A Guide to Leading Charismatic Worship
Part II. Preparing for Worship (part 5 of 5)
B. External Preparation
3. Practicing Your Songs
Being present at practice is part of your commitment as a servant. Reading on, it will be easy to see why this is so.
We have said previously that whether God accepts our offering of praise ultimately depends on Him. This should not mean however that practicing or preparing for worship is futile. Our ministry’s namesake proclaimed that he will “not sacrifice to the Lord God burnt offerings that cost [him] nothing.” (II Samuel 24:24). In the same way, let us willingly sacrifice our time and energy in developing the gifts we have been given.

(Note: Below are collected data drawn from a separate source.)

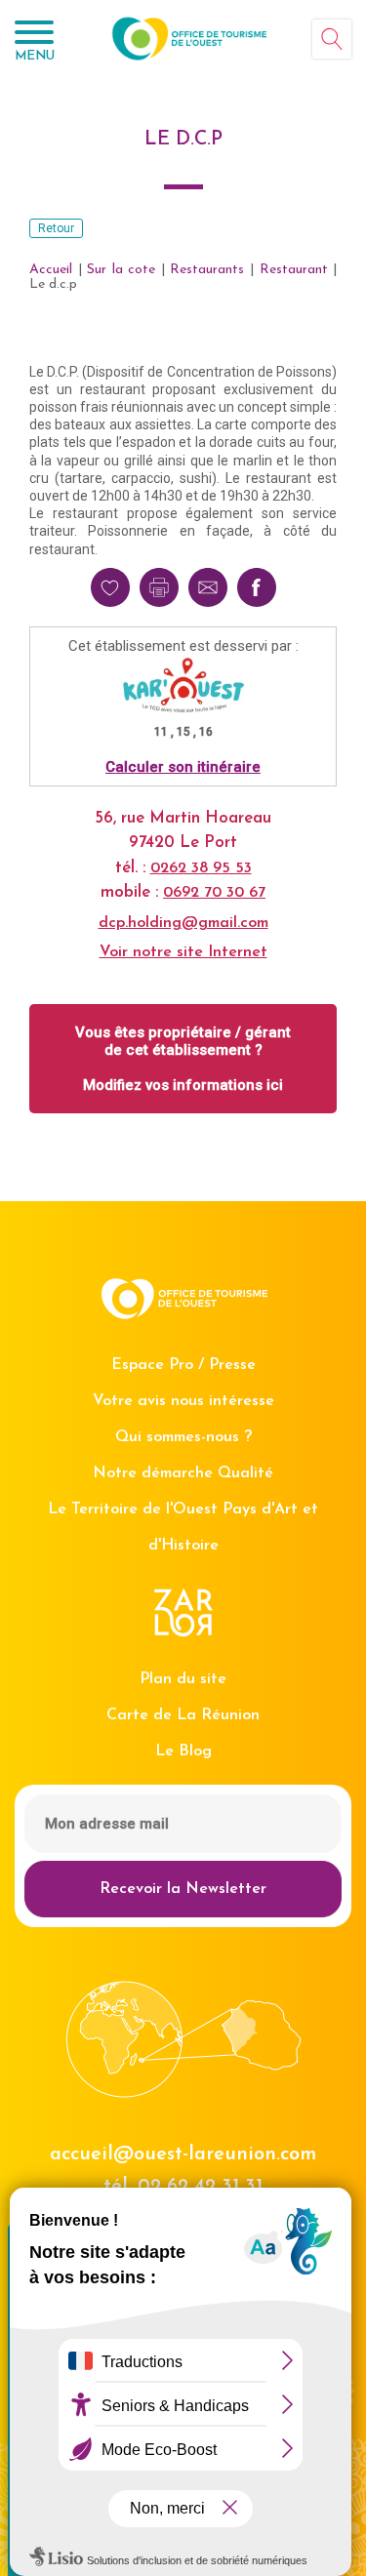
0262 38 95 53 (201, 868)
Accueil (50, 269)
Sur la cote (121, 269)
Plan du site (183, 1679)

Before meeting with the ministry for practice, make sure you’ve practiced on your own, especially if you plan to introduce a new song for your lineup. See to it that you’ve prepared all necessary materials your co-ministers may need to learn the song (e.g. songsheets, mp3 copies of the song). Above all, make certain that you know the song by heart so that you can confidently and effectively teach it to others. All these steps are more useful if done ahead of time (i.e. before the appointed day of practice).
If you were able to do a worship “dry-run” during private prayer, now is the time to explain and instruct the group on all the special riffs, transitions and modifications you have planned for your worship songs. Close coordination with regards to starts and stops, order of verses, pauses, instrumentals, accompaniment build-up, planned spontaneous singing and others is tremendously helpful in making a seamlessly put together worship. Our goal is to bring people to worship, and the less they are distracted by our unsure entrances and confused singing, the better. (In other words, don’t let your lack of practice or coordination be the one that prevents them from having a genuine worship experience).
Lastly, constant practice is essential in making the ministry a unified worshiping body. Steve Pruitt speaks truly in saying, “Spontaneity is best when it is under girded with thorough preparation.” Sharing the same thoughts about how and when a song begins or ends, or how it segues to spontaneous singing, can only be achieved through regular practice over time.
As has already been said, you can only take others to places you yourself have been. So bring your level of private worship to your ministry practices, and subsequently, may the unified worshiping spirit you share during practice translate to worship in community.